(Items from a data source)

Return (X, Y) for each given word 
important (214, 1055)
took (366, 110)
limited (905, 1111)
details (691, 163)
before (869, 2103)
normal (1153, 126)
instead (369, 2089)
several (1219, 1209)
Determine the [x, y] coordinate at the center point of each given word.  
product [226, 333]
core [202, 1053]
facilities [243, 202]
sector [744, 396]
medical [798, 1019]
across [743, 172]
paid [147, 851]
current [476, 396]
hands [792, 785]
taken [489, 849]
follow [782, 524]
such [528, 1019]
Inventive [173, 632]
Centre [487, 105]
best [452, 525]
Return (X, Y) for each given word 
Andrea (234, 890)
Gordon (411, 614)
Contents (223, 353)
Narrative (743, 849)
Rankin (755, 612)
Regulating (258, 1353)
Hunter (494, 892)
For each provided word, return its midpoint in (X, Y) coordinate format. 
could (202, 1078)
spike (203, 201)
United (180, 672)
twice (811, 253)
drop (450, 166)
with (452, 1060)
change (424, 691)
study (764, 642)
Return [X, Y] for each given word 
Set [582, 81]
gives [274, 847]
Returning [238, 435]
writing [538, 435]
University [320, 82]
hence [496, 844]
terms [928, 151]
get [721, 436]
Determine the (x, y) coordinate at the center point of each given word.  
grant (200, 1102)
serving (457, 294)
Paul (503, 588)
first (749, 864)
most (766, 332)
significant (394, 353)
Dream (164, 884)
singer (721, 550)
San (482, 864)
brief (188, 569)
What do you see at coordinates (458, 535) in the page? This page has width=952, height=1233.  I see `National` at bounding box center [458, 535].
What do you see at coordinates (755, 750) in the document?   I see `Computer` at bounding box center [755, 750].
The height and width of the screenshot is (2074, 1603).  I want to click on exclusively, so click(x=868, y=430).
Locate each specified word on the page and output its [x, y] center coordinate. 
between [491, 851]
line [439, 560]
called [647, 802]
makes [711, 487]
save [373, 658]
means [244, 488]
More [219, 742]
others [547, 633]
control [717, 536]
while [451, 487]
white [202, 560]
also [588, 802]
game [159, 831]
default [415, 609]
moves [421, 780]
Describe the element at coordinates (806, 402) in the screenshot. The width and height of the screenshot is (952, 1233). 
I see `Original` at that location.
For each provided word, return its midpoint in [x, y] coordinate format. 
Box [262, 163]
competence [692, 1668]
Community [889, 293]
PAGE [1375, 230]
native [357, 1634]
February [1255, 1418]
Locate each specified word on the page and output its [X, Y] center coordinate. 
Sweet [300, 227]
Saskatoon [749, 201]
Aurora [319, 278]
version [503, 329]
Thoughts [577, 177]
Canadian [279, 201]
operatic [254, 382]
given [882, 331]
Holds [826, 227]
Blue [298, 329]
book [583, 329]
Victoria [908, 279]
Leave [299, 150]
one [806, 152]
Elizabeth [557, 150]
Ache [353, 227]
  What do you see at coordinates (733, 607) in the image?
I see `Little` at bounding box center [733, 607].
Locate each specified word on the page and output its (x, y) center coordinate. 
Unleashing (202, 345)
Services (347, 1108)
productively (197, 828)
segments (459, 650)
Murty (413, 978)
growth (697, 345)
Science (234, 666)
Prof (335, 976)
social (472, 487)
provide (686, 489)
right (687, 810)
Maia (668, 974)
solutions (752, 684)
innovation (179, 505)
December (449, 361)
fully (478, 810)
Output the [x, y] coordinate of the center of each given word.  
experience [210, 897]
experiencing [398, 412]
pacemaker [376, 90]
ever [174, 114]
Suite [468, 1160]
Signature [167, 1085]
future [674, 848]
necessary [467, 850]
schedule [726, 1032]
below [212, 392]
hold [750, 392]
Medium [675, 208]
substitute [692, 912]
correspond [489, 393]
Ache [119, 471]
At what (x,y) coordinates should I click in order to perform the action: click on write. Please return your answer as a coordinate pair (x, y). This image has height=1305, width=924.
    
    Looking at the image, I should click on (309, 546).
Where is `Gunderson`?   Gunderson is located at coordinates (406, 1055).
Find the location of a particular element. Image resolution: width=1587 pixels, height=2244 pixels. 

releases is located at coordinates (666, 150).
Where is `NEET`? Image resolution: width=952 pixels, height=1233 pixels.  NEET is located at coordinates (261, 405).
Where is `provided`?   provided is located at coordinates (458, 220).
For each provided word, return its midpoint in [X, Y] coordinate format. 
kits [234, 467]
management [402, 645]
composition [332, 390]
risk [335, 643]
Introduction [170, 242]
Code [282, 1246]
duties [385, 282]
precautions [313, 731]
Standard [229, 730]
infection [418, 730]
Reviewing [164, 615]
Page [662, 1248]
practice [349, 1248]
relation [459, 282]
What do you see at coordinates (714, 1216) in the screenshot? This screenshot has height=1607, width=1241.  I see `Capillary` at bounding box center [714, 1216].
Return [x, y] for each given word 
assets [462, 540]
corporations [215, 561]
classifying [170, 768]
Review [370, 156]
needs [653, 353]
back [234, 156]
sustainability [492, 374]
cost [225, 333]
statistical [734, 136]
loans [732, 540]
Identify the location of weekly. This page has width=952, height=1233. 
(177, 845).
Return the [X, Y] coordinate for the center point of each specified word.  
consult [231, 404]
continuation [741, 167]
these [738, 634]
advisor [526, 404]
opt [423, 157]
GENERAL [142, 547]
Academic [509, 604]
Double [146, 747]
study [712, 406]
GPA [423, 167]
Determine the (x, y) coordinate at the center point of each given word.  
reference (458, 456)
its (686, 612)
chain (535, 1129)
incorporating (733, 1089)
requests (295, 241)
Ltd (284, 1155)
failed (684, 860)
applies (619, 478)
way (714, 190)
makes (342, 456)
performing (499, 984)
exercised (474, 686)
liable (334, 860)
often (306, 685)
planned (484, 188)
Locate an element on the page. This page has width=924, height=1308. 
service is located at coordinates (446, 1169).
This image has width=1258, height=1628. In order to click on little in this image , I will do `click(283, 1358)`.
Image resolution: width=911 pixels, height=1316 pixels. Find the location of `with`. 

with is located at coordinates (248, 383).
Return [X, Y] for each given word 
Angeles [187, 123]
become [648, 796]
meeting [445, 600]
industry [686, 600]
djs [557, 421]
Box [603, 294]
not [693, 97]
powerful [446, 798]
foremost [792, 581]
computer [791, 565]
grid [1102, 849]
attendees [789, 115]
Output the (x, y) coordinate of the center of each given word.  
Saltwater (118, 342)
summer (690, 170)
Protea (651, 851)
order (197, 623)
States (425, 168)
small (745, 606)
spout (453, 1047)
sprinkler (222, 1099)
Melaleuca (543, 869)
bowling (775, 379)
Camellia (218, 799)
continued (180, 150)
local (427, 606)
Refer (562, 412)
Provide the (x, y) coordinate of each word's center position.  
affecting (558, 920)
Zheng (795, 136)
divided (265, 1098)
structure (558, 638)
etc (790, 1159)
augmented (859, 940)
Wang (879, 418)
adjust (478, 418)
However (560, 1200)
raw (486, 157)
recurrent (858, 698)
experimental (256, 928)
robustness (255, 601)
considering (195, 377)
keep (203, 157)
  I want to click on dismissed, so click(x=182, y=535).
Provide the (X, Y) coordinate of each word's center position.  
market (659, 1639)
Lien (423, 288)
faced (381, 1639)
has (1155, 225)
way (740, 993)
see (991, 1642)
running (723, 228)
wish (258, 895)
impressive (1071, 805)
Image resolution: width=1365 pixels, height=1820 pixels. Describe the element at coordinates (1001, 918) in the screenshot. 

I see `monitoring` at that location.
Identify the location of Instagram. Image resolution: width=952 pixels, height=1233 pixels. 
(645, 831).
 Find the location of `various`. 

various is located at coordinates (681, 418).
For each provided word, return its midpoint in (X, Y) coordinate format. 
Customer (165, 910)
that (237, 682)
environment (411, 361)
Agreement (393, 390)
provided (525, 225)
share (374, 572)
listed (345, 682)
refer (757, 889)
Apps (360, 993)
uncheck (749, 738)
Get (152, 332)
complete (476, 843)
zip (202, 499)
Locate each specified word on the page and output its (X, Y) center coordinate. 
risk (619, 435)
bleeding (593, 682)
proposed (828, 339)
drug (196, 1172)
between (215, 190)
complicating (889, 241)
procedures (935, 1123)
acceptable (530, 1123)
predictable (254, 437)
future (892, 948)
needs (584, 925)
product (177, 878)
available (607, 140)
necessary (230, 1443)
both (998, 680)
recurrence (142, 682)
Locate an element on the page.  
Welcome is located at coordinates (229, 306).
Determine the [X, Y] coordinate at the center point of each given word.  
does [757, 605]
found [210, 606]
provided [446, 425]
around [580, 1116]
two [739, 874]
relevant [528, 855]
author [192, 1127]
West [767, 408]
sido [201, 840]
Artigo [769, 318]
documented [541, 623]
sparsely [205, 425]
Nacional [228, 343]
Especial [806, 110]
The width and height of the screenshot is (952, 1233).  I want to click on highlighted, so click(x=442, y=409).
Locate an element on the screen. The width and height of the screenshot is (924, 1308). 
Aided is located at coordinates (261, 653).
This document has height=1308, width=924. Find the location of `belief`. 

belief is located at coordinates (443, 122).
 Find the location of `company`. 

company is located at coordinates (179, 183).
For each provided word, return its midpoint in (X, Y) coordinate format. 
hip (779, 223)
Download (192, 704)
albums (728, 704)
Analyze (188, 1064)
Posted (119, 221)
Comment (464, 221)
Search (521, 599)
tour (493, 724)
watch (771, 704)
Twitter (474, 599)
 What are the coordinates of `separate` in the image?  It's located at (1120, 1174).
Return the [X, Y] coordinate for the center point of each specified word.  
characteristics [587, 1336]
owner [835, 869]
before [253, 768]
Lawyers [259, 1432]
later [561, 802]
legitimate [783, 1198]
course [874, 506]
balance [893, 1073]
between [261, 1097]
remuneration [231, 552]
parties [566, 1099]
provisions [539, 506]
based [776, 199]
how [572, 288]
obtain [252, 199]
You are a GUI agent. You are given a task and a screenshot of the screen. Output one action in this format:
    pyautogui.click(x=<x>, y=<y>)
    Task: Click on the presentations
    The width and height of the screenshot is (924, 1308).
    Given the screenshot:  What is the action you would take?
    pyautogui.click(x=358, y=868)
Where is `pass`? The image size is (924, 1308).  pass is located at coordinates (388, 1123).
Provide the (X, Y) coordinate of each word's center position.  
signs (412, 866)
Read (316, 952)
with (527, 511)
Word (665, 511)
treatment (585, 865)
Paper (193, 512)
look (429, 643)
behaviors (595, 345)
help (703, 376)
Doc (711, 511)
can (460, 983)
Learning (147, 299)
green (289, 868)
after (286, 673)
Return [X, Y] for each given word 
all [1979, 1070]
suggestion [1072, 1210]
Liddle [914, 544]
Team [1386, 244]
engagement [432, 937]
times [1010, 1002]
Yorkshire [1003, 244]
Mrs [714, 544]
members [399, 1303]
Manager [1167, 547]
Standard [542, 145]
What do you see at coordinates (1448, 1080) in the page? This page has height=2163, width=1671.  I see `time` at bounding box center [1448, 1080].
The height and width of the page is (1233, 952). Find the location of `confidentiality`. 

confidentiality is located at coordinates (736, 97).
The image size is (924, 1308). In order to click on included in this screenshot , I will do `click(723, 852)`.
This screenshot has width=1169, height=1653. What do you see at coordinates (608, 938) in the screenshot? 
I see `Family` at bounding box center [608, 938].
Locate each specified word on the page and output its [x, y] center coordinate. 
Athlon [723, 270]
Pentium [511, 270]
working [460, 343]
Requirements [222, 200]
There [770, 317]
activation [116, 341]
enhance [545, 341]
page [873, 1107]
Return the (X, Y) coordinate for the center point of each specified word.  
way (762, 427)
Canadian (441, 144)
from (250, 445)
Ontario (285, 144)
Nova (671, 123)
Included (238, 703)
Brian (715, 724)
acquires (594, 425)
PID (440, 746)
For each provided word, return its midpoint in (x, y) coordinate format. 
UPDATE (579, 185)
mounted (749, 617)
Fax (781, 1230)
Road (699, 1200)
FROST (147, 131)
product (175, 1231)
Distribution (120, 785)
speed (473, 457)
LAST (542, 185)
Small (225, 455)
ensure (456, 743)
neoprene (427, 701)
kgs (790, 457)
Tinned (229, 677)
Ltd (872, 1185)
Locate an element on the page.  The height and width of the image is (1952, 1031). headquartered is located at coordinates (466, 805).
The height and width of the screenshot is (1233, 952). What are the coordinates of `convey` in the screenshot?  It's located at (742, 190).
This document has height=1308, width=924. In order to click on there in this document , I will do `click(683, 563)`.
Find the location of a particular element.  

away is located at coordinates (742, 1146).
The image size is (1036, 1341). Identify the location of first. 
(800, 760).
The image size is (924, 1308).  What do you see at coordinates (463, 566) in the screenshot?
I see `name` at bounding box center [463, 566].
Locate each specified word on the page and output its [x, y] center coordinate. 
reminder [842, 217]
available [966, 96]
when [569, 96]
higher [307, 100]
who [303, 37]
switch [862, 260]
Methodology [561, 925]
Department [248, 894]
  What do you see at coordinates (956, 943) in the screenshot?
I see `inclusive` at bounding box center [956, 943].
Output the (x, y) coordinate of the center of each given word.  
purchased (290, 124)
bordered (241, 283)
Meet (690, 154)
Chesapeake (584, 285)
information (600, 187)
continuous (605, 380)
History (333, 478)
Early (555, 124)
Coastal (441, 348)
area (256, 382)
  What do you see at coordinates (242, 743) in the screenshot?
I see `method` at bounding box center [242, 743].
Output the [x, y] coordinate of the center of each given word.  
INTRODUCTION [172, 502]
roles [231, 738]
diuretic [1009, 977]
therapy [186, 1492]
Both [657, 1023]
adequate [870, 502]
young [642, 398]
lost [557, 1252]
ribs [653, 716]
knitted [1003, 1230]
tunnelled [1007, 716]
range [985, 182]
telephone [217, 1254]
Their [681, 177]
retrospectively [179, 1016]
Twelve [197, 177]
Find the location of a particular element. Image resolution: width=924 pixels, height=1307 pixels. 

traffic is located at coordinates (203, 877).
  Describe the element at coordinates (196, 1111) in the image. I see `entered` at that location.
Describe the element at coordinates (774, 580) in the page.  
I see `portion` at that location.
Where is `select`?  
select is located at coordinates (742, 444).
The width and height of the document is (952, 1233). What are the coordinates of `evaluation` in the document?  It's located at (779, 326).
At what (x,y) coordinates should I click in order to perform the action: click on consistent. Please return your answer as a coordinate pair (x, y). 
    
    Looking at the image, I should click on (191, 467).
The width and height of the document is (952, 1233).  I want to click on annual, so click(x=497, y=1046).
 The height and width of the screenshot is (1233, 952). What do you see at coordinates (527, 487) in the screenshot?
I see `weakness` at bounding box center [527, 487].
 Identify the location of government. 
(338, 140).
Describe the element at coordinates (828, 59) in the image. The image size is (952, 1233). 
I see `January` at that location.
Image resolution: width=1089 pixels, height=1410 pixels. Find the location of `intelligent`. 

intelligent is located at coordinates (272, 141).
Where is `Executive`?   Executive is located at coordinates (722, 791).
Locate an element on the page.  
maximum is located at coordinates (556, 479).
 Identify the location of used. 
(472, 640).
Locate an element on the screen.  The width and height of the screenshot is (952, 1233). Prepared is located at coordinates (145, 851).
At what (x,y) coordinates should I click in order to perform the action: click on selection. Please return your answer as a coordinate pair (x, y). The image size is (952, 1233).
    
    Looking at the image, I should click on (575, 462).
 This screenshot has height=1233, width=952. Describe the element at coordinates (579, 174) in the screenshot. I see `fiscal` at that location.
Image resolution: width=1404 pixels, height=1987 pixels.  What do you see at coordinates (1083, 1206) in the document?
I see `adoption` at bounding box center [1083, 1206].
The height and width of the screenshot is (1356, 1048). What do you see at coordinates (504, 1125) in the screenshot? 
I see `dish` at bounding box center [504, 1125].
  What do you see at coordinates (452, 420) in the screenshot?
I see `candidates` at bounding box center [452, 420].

YOUR OBJECTIVE
Rewrite the listing starting at the line containing "Suite [468, 1160]" and ending at the line containing "relation [459, 282]", replacing "Image resolution" with "Image size" and leaving everything else unchanged.

FULL RESPONSE
Suite [468, 1160]
Signature [167, 1085]
future [674, 848]
necessary [467, 850]
schedule [726, 1032]
below [212, 392]
hold [750, 392]
Medium [675, 208]
substitute [692, 912]
correspond [489, 393]
Ache [119, 471]
At what (x,y) coordinates should I click in order to perform the action: click on write. Please return your answer as a coordinate pair (x, y). This image has height=1305, width=924.
    
    Looking at the image, I should click on (309, 546).
Where is `Gunderson`?   Gunderson is located at coordinates (406, 1055).
Find the location of a particular element. Image size: width=1587 pixels, height=2244 pixels. 

releases is located at coordinates (666, 150).
Where is `NEET`? Image size: width=952 pixels, height=1233 pixels.  NEET is located at coordinates (261, 405).
Where is `provided`?   provided is located at coordinates (458, 220).
For each provided word, return its midpoint in [X, Y] coordinate format. 
kits [234, 467]
management [402, 645]
composition [332, 390]
risk [335, 643]
Introduction [170, 242]
Code [282, 1246]
duties [385, 282]
precautions [313, 731]
Standard [229, 730]
infection [418, 730]
Reviewing [164, 615]
Page [662, 1248]
practice [349, 1248]
relation [459, 282]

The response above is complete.